> [TASK BRIEF]
Lines below that include "computer" are the answer; copy each one.

─── TASK MATERIAL ───

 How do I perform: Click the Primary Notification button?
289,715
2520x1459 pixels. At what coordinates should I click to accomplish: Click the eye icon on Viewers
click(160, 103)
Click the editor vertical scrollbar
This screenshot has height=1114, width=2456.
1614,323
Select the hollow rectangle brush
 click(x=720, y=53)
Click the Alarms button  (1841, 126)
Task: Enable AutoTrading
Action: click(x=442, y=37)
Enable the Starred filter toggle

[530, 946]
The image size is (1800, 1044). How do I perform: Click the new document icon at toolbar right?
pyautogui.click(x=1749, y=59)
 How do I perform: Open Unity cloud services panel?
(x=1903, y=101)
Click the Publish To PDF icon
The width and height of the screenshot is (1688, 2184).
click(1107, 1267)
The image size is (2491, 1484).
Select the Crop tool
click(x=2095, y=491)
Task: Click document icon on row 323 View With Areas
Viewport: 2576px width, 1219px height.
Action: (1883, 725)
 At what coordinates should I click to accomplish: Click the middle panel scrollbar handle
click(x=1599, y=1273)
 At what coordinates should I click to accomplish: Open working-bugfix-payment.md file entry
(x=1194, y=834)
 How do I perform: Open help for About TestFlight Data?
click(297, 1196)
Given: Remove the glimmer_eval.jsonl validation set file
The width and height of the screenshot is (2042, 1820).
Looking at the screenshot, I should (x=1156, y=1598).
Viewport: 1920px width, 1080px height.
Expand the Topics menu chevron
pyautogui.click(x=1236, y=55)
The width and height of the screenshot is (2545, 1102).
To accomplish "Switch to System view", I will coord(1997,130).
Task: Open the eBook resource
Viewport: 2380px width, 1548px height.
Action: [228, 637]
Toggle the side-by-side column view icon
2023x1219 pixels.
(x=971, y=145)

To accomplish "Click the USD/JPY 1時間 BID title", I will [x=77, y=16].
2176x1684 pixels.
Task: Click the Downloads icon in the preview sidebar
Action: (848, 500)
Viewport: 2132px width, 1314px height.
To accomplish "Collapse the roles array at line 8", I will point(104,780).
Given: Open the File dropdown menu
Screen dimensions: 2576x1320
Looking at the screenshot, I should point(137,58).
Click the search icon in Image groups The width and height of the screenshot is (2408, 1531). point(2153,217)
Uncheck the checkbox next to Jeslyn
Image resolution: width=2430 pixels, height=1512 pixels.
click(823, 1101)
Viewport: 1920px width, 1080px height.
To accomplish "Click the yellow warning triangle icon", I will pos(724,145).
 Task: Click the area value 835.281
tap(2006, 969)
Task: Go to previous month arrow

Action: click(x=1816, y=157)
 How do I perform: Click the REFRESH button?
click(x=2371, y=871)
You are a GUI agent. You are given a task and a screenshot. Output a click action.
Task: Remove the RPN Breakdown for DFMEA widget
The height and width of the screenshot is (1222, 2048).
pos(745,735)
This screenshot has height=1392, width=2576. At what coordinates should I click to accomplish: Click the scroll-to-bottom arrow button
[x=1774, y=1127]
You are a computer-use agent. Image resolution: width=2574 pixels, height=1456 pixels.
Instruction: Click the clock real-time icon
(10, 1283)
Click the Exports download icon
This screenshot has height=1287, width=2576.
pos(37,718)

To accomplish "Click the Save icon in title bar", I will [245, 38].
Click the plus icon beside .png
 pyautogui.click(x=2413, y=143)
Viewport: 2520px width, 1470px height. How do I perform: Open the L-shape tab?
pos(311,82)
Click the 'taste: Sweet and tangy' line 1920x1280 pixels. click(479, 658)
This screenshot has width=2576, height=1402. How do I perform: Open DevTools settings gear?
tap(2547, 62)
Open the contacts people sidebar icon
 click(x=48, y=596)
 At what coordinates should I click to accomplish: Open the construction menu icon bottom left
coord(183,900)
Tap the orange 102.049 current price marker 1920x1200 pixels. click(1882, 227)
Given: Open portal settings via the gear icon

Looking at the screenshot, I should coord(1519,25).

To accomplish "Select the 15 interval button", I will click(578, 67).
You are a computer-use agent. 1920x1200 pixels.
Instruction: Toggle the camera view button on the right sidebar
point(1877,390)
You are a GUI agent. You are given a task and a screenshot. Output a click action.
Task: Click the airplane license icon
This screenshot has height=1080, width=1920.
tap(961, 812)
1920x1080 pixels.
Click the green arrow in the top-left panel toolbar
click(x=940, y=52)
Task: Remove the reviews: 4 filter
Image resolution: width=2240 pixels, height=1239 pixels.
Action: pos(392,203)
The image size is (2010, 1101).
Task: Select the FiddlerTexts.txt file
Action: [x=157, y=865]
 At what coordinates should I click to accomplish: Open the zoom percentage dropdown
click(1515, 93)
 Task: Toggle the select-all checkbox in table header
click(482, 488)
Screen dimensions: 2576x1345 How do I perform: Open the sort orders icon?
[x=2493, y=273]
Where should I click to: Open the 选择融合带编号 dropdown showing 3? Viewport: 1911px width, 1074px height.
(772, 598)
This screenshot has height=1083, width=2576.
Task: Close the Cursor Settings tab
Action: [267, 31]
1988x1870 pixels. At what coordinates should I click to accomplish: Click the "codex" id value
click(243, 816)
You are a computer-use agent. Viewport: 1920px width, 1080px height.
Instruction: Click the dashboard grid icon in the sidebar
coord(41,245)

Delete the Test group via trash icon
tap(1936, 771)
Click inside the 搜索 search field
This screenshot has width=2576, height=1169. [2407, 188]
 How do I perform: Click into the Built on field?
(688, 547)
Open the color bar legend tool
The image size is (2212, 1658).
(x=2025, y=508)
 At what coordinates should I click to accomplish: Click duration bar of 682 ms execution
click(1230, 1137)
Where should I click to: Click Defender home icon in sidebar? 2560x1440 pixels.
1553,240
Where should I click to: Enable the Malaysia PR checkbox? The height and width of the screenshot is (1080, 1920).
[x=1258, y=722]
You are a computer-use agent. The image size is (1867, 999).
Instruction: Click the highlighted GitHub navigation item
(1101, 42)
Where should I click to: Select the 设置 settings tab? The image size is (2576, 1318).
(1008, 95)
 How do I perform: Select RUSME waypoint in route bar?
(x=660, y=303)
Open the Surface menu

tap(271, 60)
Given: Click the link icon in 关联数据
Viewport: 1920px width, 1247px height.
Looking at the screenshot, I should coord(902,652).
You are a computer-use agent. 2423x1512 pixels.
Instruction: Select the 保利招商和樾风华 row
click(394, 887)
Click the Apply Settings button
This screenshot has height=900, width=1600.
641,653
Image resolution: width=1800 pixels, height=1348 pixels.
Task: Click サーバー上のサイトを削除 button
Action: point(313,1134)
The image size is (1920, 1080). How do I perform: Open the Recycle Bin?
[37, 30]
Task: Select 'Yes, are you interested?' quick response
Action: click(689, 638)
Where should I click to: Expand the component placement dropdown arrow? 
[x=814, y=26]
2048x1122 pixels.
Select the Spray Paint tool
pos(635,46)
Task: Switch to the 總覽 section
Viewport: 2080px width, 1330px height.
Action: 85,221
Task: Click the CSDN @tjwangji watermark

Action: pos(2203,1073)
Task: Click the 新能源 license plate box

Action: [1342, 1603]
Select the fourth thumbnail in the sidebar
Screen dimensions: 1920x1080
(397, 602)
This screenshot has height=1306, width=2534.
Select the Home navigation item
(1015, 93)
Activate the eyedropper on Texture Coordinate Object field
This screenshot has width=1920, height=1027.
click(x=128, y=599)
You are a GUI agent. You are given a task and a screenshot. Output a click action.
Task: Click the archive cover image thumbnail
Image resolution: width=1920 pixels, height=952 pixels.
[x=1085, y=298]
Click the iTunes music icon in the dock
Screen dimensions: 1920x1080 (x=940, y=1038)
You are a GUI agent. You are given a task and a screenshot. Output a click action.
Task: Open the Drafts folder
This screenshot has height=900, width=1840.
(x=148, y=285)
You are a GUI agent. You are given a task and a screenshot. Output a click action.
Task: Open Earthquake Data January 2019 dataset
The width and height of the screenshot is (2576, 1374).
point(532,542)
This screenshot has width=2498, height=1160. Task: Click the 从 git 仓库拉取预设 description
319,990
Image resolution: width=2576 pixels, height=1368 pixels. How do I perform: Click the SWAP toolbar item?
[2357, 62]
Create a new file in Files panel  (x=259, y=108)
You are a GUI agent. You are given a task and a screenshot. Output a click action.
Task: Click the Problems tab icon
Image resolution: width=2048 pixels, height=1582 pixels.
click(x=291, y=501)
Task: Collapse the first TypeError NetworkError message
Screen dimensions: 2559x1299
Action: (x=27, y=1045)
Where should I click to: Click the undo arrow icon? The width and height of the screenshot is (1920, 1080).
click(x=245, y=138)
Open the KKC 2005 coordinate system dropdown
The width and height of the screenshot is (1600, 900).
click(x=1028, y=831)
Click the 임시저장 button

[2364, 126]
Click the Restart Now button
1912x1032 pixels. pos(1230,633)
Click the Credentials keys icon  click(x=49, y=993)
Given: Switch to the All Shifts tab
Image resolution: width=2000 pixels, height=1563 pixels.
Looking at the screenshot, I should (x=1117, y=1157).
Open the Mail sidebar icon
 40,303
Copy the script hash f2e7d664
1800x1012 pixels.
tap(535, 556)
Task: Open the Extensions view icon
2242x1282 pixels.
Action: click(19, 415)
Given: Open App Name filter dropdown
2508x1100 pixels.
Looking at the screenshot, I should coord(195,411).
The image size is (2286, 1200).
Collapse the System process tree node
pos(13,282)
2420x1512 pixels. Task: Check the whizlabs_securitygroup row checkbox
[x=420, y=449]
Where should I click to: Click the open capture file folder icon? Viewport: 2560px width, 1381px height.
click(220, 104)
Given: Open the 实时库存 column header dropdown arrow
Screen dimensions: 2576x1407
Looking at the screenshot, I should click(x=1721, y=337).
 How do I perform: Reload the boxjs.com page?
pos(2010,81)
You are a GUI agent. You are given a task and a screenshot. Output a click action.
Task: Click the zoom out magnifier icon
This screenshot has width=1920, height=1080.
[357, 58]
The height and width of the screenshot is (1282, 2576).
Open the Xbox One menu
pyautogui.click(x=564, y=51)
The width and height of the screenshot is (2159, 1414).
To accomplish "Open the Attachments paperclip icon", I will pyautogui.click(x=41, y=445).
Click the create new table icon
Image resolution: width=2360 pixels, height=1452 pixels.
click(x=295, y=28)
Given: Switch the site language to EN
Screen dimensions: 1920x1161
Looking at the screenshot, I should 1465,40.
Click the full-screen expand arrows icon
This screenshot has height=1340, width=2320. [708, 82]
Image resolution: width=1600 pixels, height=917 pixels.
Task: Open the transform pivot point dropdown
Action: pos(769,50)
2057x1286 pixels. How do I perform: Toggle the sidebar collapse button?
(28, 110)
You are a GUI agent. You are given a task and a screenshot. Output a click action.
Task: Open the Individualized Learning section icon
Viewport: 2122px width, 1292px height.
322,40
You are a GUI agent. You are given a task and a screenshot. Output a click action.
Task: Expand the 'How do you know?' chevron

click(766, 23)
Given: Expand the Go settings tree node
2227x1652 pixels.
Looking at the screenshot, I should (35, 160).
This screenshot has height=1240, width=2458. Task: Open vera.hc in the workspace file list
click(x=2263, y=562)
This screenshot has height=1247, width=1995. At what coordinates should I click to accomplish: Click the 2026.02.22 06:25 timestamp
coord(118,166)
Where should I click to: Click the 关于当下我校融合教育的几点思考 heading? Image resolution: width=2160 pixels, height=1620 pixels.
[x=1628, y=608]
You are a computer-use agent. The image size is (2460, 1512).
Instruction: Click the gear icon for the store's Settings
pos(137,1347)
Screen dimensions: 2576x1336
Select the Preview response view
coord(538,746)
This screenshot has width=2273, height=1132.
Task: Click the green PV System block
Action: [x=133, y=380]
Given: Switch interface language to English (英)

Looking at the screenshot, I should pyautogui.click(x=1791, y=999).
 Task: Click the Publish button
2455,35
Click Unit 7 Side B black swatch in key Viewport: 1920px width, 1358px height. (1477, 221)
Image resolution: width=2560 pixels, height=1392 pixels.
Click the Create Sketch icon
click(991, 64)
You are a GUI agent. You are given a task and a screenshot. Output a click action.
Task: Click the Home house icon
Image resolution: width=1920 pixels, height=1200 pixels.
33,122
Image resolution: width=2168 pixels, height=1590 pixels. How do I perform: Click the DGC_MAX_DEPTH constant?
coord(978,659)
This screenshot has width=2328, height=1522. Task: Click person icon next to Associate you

───

> [RESPONSE BOX]
You are a computer-use agent. Image resolution: width=2574 pixels, height=1456 pixels.
You are a computer-use agent. 1920x1200 pixels.
You are a computer-use agent. Viewport: 1920px width, 1080px height.
You are a computer-use agent. The image size is (1867, 999).
You are a computer-use agent. 2423x1512 pixels.
You are a computer-use agent. The image size is (2460, 1512).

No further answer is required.